Le coffret Digibook prestige
[5/5]
Côté master, Coin de mire, à qui nous devons aujourd’hui le plaisir de (re)découvrir Les espions sur support Blu-ray, a livré un travail technique tout simplement exceptionnel. Encodé en 1080p et au format 1.66 :1 respecté, l’image est quasiment irréprochable, affichant un piqué et des contrastes tout simplement extraordinaire, permettant au film de retrouver une nouvelle jeunesse, tout en respectant scrupuleusement le grain argentique d’origine. C’est du grand Art. Côté son, la version française d’origine est naturellement proposée en DTS-HD Master Audio 2.0 mono, sans le moindre souffle ni la moindre anicroche technique. Des sous-titres à destination du public sourd ou malentendant sont également disponibles.
Dans la section suppléments, et c’est la particularité de l’éditeur, on aura à nouveau l’opportunité de « reconstituer » chez soi une séance de cinéma telle que nos aïeux ont pu la vivre en 1957. Avis aux nostalgiques des séances de ciné de leur enfance… On commencera dans la joie et la bonne humeur avec les Actualités Pathé de la 41ème semaine de l’année 1957 (10 minutes). Au menu cette semaine, un sujet sur les chutes au travail, avec à la clé la présentation d’une usine à la pointe de la modernité afin d’éviter les chutes. On continuera ensuite avec la venue du président Eisenhower aux soldats du sous-marin nucléaire le « Sea wolf », l’inauguration de la première usine de traitement du minerai d’uranium en France, ou encore sur les immigrés Kabyles en France, qui envoint une partie de leur paye à leurs proches restés au pays. Enfin, on terminera avec un véritable « défilé de stars » au Salon de l’Auto à Paris, puisque des pointures du Septième Art telles qu’Eddie Constantine, Louis de Funès, Colette Ricard, les inséparables Roger Pierre et Jean-Marc Thibault ou encore Robert Lamoureux et Annie Girardot donneront tous de leur personne afin d’amuser la galerie. On continuera avec les « réclames », soit une sélection de publicités diffusées dans les salles en 1957 (7 minutes).
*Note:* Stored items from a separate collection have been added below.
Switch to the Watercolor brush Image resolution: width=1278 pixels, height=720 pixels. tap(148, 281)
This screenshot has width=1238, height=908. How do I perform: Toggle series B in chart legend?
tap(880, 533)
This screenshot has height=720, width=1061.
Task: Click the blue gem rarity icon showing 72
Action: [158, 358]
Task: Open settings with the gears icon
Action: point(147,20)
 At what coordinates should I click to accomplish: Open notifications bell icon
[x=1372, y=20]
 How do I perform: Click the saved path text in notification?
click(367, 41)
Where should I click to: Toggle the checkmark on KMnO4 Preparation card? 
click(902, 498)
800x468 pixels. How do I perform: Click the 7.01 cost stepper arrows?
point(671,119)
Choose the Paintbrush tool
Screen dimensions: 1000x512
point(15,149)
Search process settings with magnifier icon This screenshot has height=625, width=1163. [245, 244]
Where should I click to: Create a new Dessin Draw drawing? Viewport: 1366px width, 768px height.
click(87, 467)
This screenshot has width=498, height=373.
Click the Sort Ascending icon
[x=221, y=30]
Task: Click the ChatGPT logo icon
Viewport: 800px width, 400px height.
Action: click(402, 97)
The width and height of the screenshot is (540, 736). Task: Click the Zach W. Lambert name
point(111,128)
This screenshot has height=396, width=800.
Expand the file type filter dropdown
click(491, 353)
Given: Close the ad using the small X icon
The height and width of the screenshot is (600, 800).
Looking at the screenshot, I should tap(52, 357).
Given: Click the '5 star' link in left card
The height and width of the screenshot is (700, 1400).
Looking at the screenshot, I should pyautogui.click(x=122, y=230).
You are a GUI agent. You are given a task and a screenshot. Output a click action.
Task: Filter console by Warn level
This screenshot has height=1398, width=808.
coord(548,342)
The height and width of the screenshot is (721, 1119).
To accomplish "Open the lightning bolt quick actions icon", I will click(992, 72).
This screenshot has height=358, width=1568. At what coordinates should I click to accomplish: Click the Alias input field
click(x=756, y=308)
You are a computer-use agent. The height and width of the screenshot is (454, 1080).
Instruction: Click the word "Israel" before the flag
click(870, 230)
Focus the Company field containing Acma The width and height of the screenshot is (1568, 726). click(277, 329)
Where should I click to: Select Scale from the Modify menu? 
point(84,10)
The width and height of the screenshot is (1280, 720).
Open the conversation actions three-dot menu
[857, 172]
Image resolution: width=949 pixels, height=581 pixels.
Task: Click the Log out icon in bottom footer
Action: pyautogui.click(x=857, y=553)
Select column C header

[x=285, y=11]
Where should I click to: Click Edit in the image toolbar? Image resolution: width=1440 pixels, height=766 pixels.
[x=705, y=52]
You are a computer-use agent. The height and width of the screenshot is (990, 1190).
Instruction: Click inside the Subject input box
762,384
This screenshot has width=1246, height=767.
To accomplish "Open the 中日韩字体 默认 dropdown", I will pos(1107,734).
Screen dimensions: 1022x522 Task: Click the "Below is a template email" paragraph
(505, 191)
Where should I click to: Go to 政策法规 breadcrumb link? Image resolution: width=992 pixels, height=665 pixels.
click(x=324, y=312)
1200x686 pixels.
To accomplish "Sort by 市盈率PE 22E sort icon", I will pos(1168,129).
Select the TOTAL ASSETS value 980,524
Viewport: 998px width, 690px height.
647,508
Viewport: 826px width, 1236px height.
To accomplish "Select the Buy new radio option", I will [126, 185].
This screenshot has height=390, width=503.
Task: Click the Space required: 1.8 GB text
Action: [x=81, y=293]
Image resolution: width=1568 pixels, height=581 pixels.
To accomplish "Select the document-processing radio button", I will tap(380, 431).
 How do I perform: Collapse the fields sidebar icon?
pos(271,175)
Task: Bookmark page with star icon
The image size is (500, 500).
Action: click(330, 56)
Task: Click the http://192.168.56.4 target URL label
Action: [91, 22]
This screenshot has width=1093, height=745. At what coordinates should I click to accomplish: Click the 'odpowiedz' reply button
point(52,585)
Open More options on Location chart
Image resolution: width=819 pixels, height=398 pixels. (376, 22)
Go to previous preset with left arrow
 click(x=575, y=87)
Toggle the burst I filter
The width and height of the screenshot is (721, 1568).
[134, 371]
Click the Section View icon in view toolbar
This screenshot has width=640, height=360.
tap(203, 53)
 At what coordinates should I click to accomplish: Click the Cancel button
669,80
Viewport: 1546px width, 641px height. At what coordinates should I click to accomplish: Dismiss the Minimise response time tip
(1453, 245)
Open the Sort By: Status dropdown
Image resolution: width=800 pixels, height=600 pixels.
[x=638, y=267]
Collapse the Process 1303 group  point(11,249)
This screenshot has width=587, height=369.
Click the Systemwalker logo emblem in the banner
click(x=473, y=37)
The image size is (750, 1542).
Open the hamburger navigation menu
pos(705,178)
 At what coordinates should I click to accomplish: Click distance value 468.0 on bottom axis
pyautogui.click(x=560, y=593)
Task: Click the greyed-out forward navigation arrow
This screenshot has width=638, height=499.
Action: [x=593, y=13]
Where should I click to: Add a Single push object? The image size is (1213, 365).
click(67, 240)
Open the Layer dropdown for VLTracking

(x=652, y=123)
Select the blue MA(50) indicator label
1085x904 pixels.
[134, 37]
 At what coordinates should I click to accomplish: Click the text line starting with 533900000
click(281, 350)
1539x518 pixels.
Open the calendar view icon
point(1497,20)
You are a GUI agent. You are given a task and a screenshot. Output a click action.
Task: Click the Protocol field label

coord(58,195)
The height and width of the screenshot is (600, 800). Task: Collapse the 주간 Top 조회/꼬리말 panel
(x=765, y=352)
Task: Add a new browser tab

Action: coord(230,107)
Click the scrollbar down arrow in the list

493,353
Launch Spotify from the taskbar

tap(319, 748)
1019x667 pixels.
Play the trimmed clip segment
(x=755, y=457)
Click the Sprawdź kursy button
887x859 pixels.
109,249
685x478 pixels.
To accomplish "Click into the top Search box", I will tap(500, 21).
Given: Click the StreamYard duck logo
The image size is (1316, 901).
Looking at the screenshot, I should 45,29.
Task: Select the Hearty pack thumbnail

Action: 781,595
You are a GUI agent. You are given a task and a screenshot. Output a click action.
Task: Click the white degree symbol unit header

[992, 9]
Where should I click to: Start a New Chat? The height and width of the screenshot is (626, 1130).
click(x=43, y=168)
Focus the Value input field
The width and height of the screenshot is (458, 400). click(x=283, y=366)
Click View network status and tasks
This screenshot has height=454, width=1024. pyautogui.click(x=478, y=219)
Comme d’habitude, c’est à la fois désuet et très drôle – un bon témoin des changements des mœurs en l’espace de 60 ans..
Avant de terminer avec une sélection de bandes-annonces de films disponibles au sein de la collection « La séance », l’éditeur Coin de mire nous propose de nous plonger dans un formidable entretien avec Jacques Tardi (18 minutes). Tardi bien sûr, c’est un auteur de bandes dessinées absolument mythique, à qui l’on doit entre autres Les aventures extraordinaires d’Adèle Blanc-Sec, C’était la guerre des tranchées ou encore Le cri du peuple adapté du roman de Jean Vautrin. Il y reviendra avec dynamisme sur sa passion pour le cinéma d’Henri-Georges Clouzot, et en particulier pour Les espions, qu’il aime tout particulièrement. Il reviendra tout particulièrement sur le décor et les aspects les plus visuels du film, mais abordera également les personnages et leur psychologie. Très intéressant et sans temps mort.